The following table illustrates the performance of the models after tunning the hyperparameters and carrying out the cross validation (folds = 5);
| Model | Train R2 | Test R2 | Train RMSE (kcal/mol) | Test RMSE (kcal/mol) |
|---|---|---|---|---|
| XG Boost | 0.986399 | 0.845785 | 0.770731 | 2.621787 |
| Random Forest | 0.979996 | 0.798638 | 0.9347 | 2.995871 |
| Bagged Tree | 0.980953 | 0.801947 | 0.912076 | 2.971157 |
-
Out of the optimized models, XG Boost machine learning model is the best performing model by having the highest R2 and lowest RMSE test scores.
-
Yet, the test scores are lower than the train scores even for the optimized models.

-
According to the test results of each model illustrated above, there is a similarity in the pattern of deviated points from the trend line when actual BDE
$>$ 30 kcal/mol. -
These outliers are the ones which cause to generate lower test scores. Therefore, the deviated derivatives were investigated further.
-
First, the common outliers for all three optimized models were identified by calculating
$\lvert$ Actual BDE - Predicted BDE$\rvert$ . -
Below figire, shows the list top 9 outliers where
$\lvert$ Actual BDE - Predicted BDE$\rvert$ $>$ 4 kcal/mol.
-
Seven of the nine outliers consist (CO)NH₂ group either in CoCpY' or CpY. Consequently, the (CO)NH₂ derivatives were sliced out and the distribution of the data was re-analyzed across each input feature.
-
As the above figure, the (CO)NH₂ derivatives do not appear as outliers when the entire data set is distributed across each input feature. However, since the input features do not provide a clear indication of (CO)NH₂ derivatives as outliers, it may be necessary to analyze a different property.
-
The properties of the substituted CoCp2OH complex that were not utilized as input features for the machine learning models, but were employed to determine the BDE, as well as the HOMO and LUMO energies of the complex, were analyzed in the subsequent step. The selected properties are listed below;
- Energy of Co[CpY][CpY']OH
- Energy of CoCpY'energy
- CpY energy
- BDE (target variable)
- HOMO energy of Co[CpY][CpY']OH
- LUMO energy of Co[CpY][CpY']OH
-
Based on the data presented in above plots, it is evident that (CO)NH₂ derivatives appear as significant outliers in the distribution of HOMO energy of the complex.
-
Due to the peculiar behavior of (CO)NH₂ derivatives, they were removed from the data set and then tried with the selected machine learning models to investigate whether they make a significant difference in the performance.
-
The performance of the selected machine learning models with the refined data is presented in below grid and the summary is mentioned in Table.
-
Both train and test scores have decreased but removing (CO)NH₂ outliers from the data set made a significant difference on test scores of all 3 machine learning models. Out of 3 machine learning models, optimized XG Boost model has achieved the best prediction accuracy for unseen data which is 97%.

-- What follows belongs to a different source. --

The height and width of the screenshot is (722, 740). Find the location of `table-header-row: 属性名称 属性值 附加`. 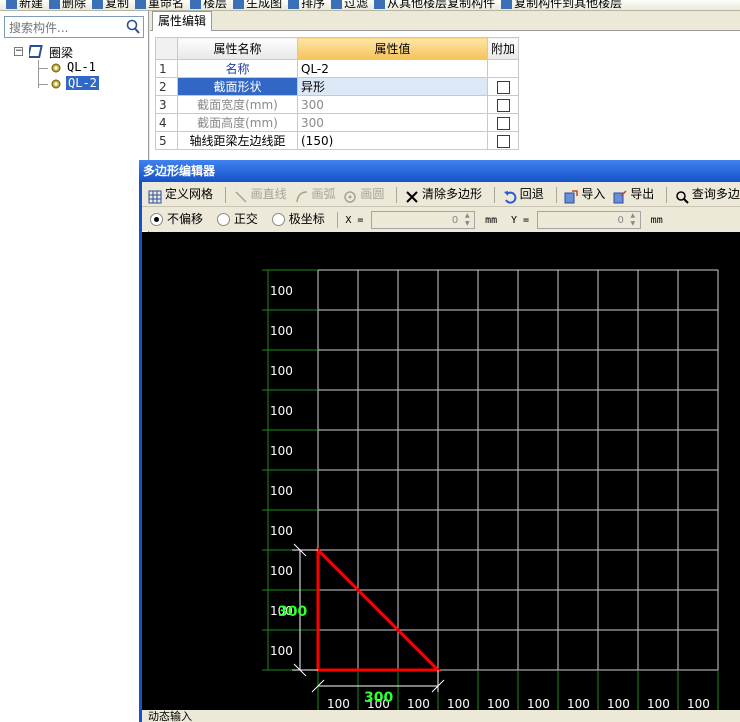

table-header-row: 属性名称 属性值 附加 is located at coordinates (338, 48).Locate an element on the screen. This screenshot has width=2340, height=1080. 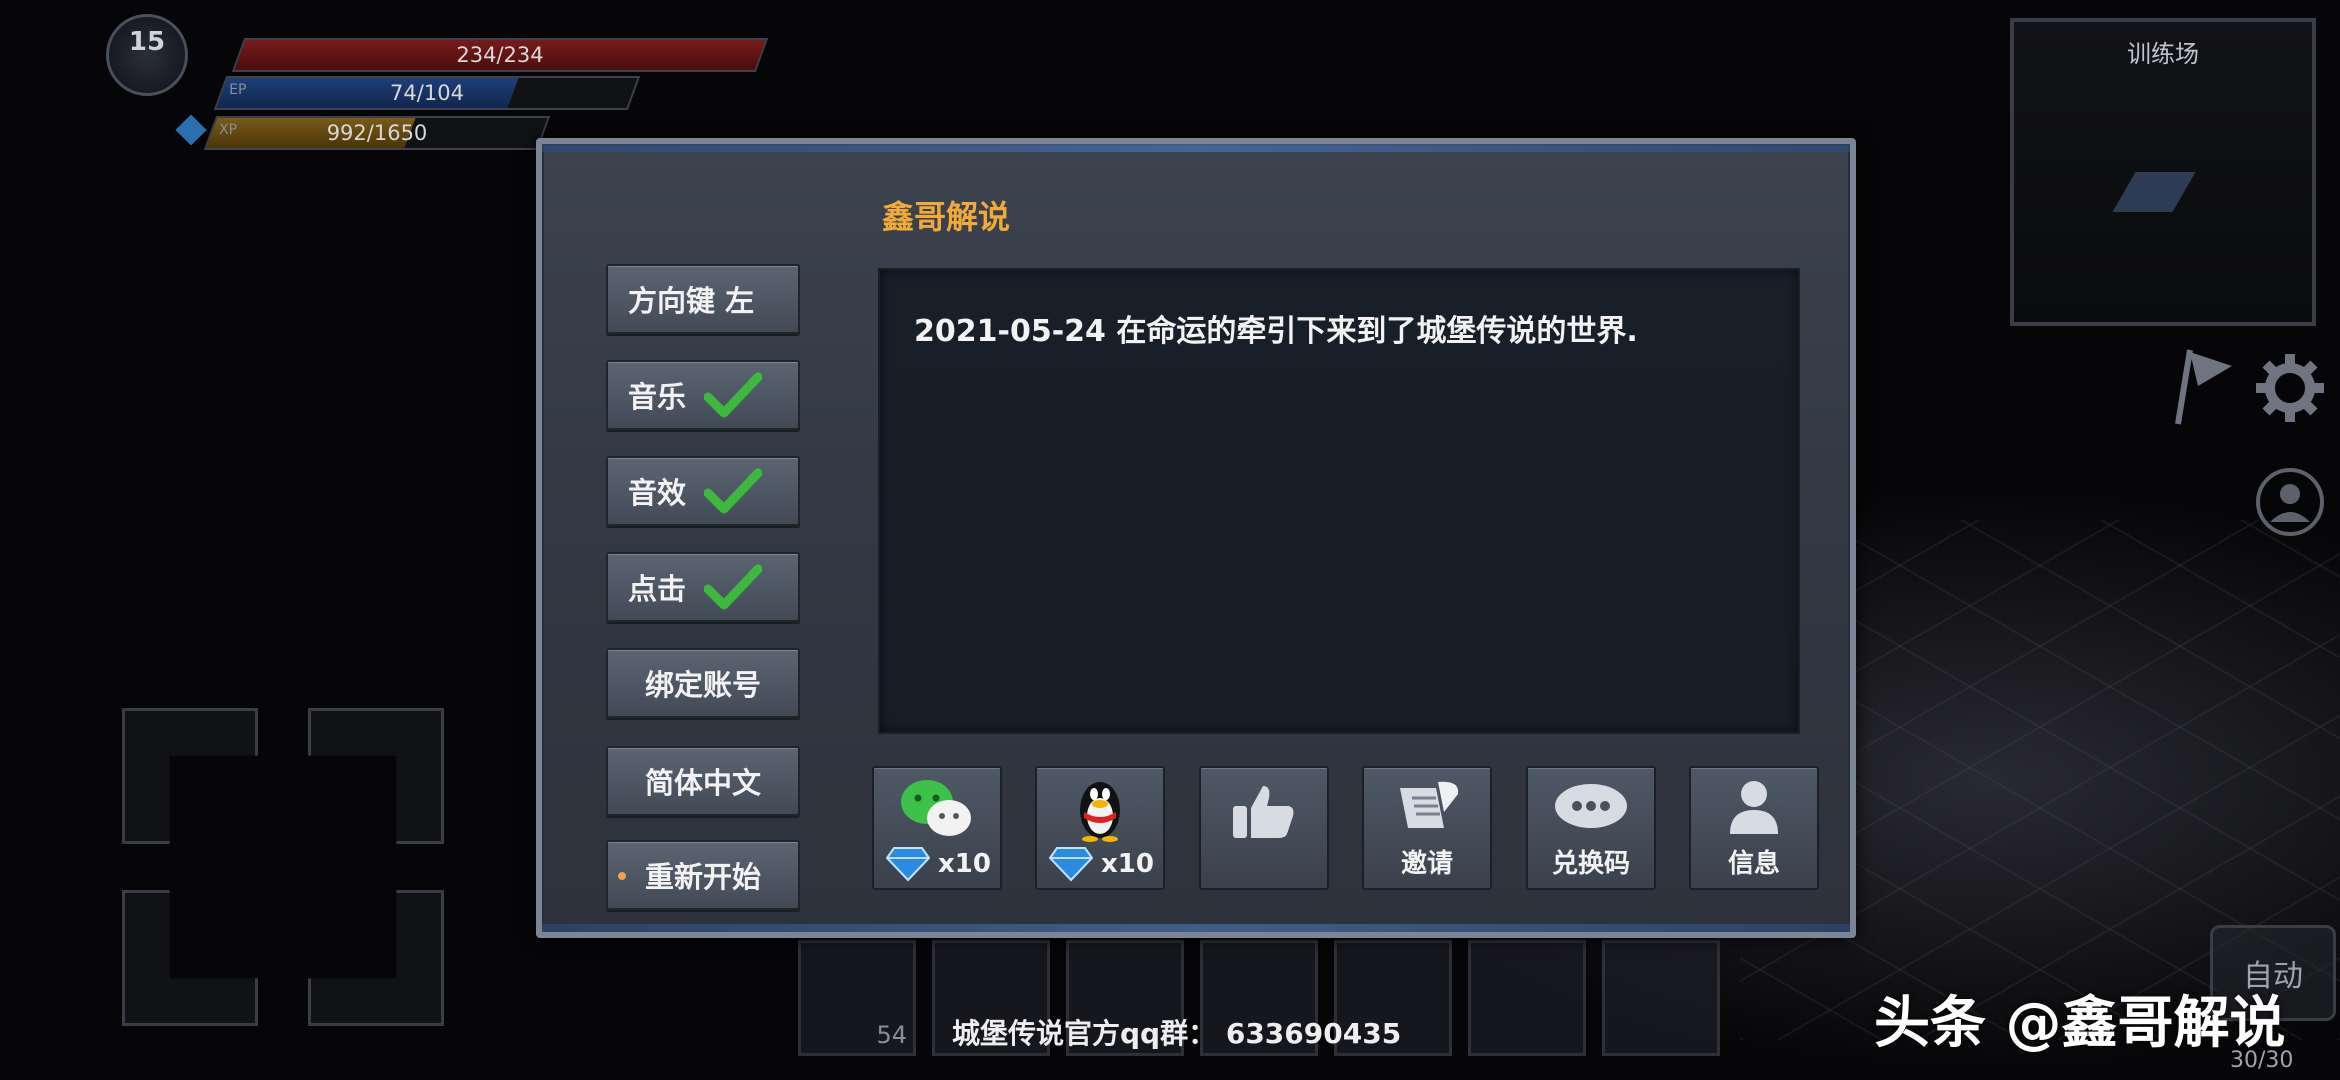
qq-group-notice: 城堡传说官方qq群： 633690435 is located at coordinates (1177, 1034).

| Model | Train R2 | Test R2 | Train RMSE (kcal/mol) | Test RMSE (kcal/mol) |
|---|---|---|---|---|
| XG Boost | 0.9846 | 0.9677 | 0.7128 | 0.9465 |
| Random Forest | 0.9894 | 0.9349 | 0.5929 | 1.3442 |
| Bagged Tree | 0.9885 | 0.9371 | 0.6152 | 1.3214 |
- The optimized XG Boost can be recommnded as a potential machine learning model to predict the stability of new di-substituted CoCp2OH derivatives with the best accuracy.
- The majority of (CO)NH₂ derivatives have higher BDE values with lower HOMO energies which implies that (CO)NH₂ stabilizes the complex by acting as electron withdrawing group.
- However, this observation appears to contradict our previous work and experimental results, which showed that electron-donating groups stabilize CoCp2OH derivatives.
- Therefore, the impact of (CO)NH₂ on the electronic structure of CoCp2OH is more complex than my initially thought.
- Further investigation is needed to fully understand how (CO)NH₂ impacts the electronic structure and stability of CoCp2OH.